Contributed by Robert Lyman © 2022. Robert Lyman’s bio can be read here.

EXECUTIVE SUMMARY

Recently, the Commissioner of the Environment and Sustainable Development Canada (CESDC) reported to Parliament on the results of its independent audit of the federal government plans with respect to realizing hydrogen’s potential to reduce greenhouse gas (GHG) emissions.

The aspirational view of climate campaigners is that immense amounts of hydrogen can be produced by electrolysis using renewable energy-generated electricity with no emissions. Currently, however, the estimated cost of such generation using wind and solar energy is 17 times the cost of natural gas.

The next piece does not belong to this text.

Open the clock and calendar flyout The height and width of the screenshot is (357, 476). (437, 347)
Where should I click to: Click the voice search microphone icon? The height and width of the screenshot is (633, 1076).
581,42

Two departments of the federal government have published different plans and analyses describing the potential of hydrogen, despite its high costs, to meet Canada’s emissions reduction targets. In December 2020, Natural Resources Canada (NRCan) published the Hydrogen Strategy for Canada and the same month Environment and Climate Change Canada (ECCC) published an ambitious climate mitigation plan, A Healthy Environment and a Healthy Economy . The NRCan strategy estimated that hydrogen could reduce Canada’s GHG emissions by between 22 and 45 megatonnes of carbon dioxide equivalent (CO2e) by 2030 and as much as 190 megatonnes by 2050. ECCC, in contrast, expected Canada’s use of hydrogen to reduce GHG emissions by only 15 megatonnes by 2030.

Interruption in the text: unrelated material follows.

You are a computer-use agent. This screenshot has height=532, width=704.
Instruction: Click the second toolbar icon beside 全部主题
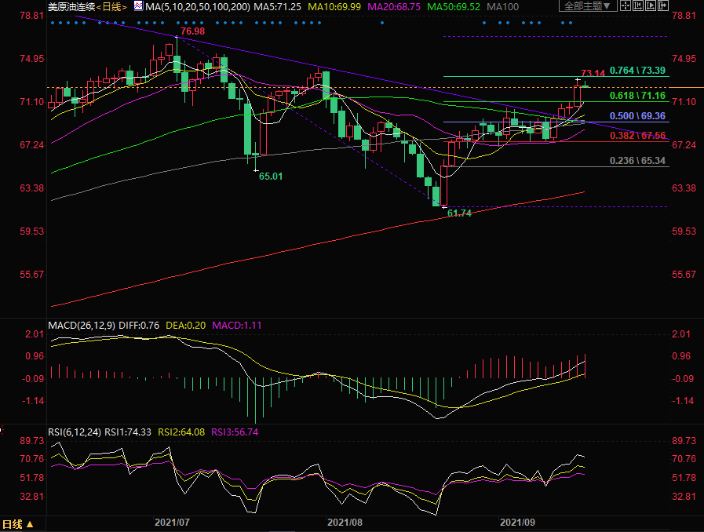pos(639,5)
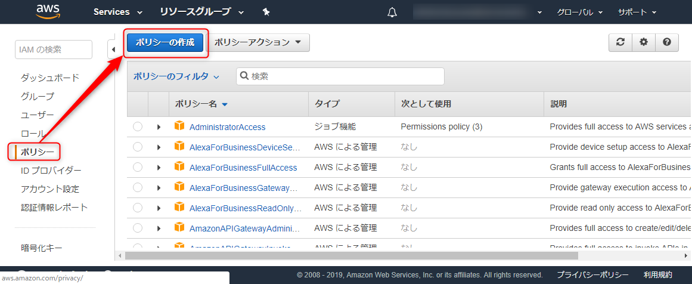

The CESDC audit was highly critical of the analyses done by both departments, noting that they used unrealistic assumptions to model the potential for hydrogen to reduce emissions. In its pathway modelling, ECCC assumed that all existing buyers of natural gas must switch to a 7.3% hydrogen-natural gas blend by 2030. According to analysis presented to NRCan, a more stringent carbon price of at least $500 per tonne would be needed to encourage businesses to adopt blending at that level. ECCC assumed that new electricity transmission lines would be built and operating by 2028 and 2030 to provide “clean electricity” to provinces that now rely on fossil fuel electricity generation. This, of course, would require the expenditure of billions of dollars and agreement among many different stakeholders (including indigenous groups) to secure a right of way.

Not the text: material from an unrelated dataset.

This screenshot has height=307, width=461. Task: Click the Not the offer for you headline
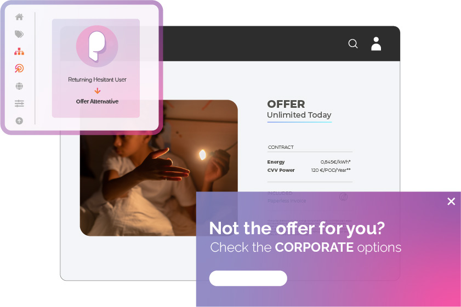point(297,228)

The CESDC is the federal government’s own in-house auditor. It clearly endorses the federal government’s present climate policies and goals. Yet, its audit of the federal government’s efforts to assess hydrogen’s potential to reduce GHG emissions began as an operational audit of a single program area and ended as a compelling condemnation of two government departments’ modelling and policy development practices.